If you happened to wander by the City Hall field during the afternoon of September 21st, perhaps you saw the cluster of students gathered in the centre  of the field and wondered what was going on. Unless you’ve taken a lengthy break from social media, where stories and posts pepper your Instagram and Facebook feeds, rallying Ontario students under the banner of #wethestudentsdonotconsent, you likely have some idea of the controversy surrounding the changes that Doug Ford’s Ontario government has made to the curriculum, particularly as it pertains to sexual education.

When reduced to its very fundamental elements, the situation at hand  can be roughly described as thus: the new Conservative party of Ontario will be forgoing the modern 2015 curriculum in favour of an interim curriculum from 1998. All of the shortcomings of the 1998 interim curriculum can be summarized in one word: outdated. Guidelines published before the legalization of same-sex marriage and before the boom of smartphones that has swept the younger generation, bringing its own host of issues, is problematic at best and downright dangerous at worst. The new curriculum will no longer be teaching same-sex marriage, cyberbullying, or even the importance of consent: in essence, sexual education will regress back to 1998, as though the most pressing modern issues are exactly those of twenty years ago.

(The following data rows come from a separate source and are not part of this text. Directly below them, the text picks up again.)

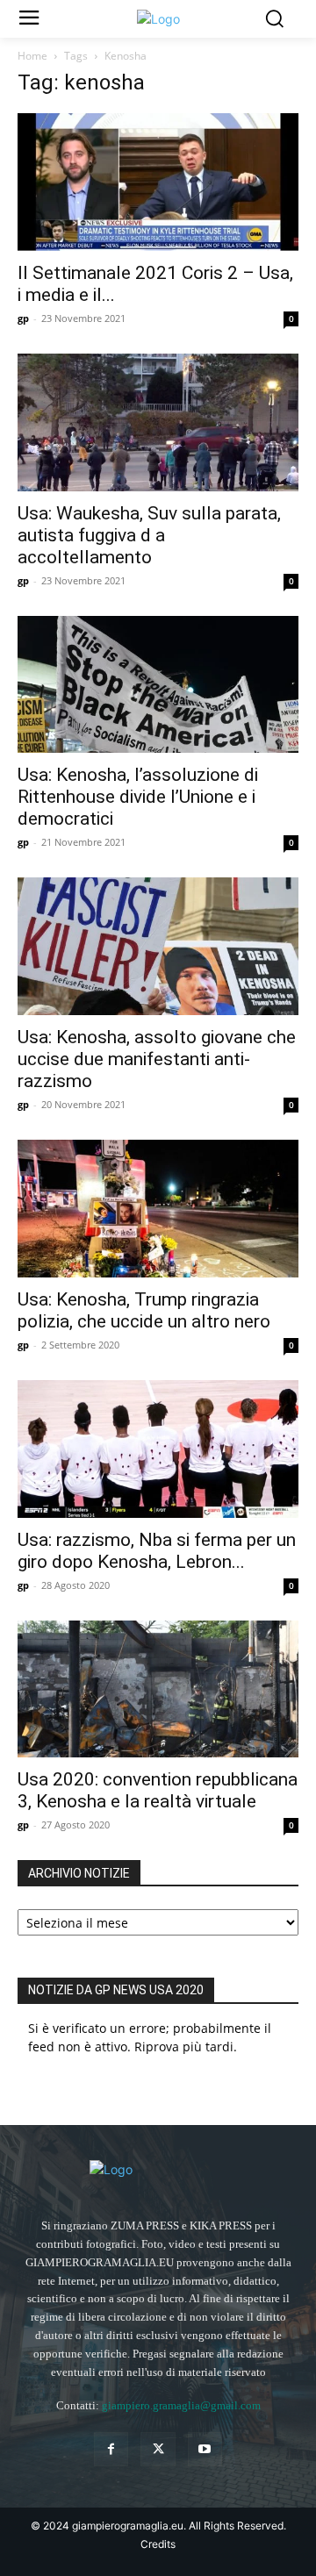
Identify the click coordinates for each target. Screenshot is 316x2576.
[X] (157, 2449)
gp (23, 318)
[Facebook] (111, 2449)
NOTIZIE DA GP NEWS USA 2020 (116, 1990)
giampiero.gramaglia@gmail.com (181, 2405)
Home (32, 55)
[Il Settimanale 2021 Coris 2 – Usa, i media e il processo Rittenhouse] (158, 182)
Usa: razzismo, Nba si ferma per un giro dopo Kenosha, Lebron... (157, 1550)
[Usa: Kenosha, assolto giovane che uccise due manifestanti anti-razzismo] (158, 946)
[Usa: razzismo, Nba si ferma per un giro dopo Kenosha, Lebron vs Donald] (158, 1449)
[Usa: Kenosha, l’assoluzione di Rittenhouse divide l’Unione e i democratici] (158, 685)
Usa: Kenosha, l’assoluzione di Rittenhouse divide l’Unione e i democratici (138, 796)
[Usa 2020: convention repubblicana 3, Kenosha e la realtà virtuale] (158, 1689)
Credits (158, 2544)
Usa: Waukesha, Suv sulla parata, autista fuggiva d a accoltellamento (149, 535)
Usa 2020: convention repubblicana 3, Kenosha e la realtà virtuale (158, 1790)
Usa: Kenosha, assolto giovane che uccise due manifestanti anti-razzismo (157, 1059)
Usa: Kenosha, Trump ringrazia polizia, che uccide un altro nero (144, 1310)
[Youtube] (205, 2449)
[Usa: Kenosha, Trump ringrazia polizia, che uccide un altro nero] (158, 1208)
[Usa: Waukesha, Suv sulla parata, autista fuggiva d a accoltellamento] (158, 422)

Unsurprisingly, the decision sparked immediate outrage. Students and parents alike decried this regression: an online petition for Ford’s government to retain the 2015 curriculum gained tens of thousands of signatures in a relatively short period of time. Numerous articles and posts sprung up across newspapers and the internet, both protesting and ridiculing the decision. All in all, it rapidly proved to be extremely unpopular.

Why, then, was Ford’s government so keen on making this change? It’s impossible to step into the mind of the Conservative  party of Ontario and gauge their exact line of reasoning, but I’ll hazard a guess: it appeals to the groups that make up Ford’s voter base. The 2015 curriculum was not without its own share of controversy: in particular, a few religious groups, such as the Campaign Life Coalition, were fairly vocal in protest of the perceived radical additions of ideas such as gender versus sex, as well as same-sex  relationships. This change also falls in line with Ford’s campaign promise to revise the education system of Ontario, in order to give parents a stronger voice in deciding what their children learn. Rather cynically, one might claim that it’s for the sake of appealing to voters and securing reelection for Ford.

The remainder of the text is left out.